- Trecho da página:
#####
A fundação das Nações Unidas em 1945 substituiu a malograda Liga das Nações e deu expressão política e jurídica à determinação dos povos de todo o mundo de “salvar as futuras gerações do flagelo da guerra”[6]. Embora não tenha havido desde então nova conflagração entre as principais potências, inúmeros conflitos locais, muitas vezes provocados ou instigados por elas, eclodiram no restante do mundo.

Ao mesmo tempo, porém, a comunidade internacional tem procurado realizar os objetivos definidos pelos Propósitos e Princípios da Carta da ONU. Ao longo de seus 75 anos de existência a organização evoluiu, transformando-se em um complexo sistema que além da estrutura original compreende hoje diversas agências, programas e instrumentos para a realização de objetivos específicos. A ONU desempenha importante papel na definição, codificação e expansão do âmbito do direito internacional.

A Carta instituiu um arcabouço jurídico baseado na igualdade soberana das nações, no cumprimento de boa-fé das obrigações assumidas, na solução das controvérsias por meios pacíficos e na abstenção do uso ou ameaça de uso da força. O respeito a esses princípios por toda a comunidade internacional é essencial para a manutenção da paz e segurança. Em sua ausência, as relações internacionais seriam completamente dominadas pela autoridade arbitrária dos mais fortes.
#####
- Tarefas a realizar:
1) Segundo o trecho sobre a ONU, que organização as Nações Unidas substituíram ao serem fundadas em 1945?
2) Copie do trecho sobre a ONU a parte entre "A fundação das" e "do direito internacional.", inclusive.
As linhas que vêm a seguir provêm de outra fonte.
#####
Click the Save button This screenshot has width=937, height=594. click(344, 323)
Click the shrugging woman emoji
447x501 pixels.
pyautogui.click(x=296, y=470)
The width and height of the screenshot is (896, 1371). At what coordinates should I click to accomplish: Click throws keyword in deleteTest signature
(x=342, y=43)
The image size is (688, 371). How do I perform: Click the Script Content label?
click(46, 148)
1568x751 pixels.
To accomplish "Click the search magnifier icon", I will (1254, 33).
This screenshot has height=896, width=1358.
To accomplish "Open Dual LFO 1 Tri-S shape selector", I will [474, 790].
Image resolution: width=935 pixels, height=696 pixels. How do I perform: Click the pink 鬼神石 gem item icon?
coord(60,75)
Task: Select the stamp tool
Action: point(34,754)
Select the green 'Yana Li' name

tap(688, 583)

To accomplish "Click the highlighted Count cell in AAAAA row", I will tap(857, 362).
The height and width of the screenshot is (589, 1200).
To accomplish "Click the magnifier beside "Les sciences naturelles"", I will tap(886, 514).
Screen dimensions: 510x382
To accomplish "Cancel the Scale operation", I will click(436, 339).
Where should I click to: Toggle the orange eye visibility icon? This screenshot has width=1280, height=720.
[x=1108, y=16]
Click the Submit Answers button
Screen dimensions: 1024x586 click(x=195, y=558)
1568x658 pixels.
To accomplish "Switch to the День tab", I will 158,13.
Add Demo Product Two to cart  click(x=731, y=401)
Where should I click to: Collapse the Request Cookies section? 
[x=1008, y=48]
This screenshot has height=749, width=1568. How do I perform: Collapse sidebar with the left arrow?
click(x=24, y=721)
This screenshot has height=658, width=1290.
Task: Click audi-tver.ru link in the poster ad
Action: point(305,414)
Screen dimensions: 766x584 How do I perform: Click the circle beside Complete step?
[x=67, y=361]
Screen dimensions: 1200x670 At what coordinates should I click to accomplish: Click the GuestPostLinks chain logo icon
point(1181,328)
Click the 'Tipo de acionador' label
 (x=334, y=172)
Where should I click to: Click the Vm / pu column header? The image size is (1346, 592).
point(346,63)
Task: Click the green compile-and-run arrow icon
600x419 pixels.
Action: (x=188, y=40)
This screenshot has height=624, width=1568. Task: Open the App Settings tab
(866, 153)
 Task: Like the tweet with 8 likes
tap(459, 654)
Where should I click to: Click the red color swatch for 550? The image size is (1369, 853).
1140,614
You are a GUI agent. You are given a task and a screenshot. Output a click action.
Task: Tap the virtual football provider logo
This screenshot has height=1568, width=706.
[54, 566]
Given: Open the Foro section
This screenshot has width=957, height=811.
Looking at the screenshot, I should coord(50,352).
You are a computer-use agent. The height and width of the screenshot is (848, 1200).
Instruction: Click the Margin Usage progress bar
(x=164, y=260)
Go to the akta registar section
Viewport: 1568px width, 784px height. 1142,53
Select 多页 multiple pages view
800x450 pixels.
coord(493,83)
#####
- Soluções por tarefa:
1) A Liga das Nações.

2)
A fundação das Nações Unidas em 1945 substituiu a malograda Liga das Nações e deu expressão política e jurídica à determinação dos povos de todo o mundo de “salvar as futuras gerações do flagelo da guerra”[6]. Embora não tenha havido desde então nova conflagração entre as principais potências, inúmeros conflitos locais, muitas vezes provocados ou instigados por elas, eclodiram no restante do mundo.

Ao mesmo tempo, porém, a comunidade internacional tem procurado realizar os objetivos definidos pelos Propósitos e Princípios da Carta da ONU. Ao longo de seus 75 anos de existência a organização evoluiu, transformando-se em um complexo sistema que além da estrutura original compreende hoje diversas agências, programas e instrumentos para a realização de objetivos específicos. A ONU desempenha importante papel na definição, codificação e expansão do âmbito do direito internacional.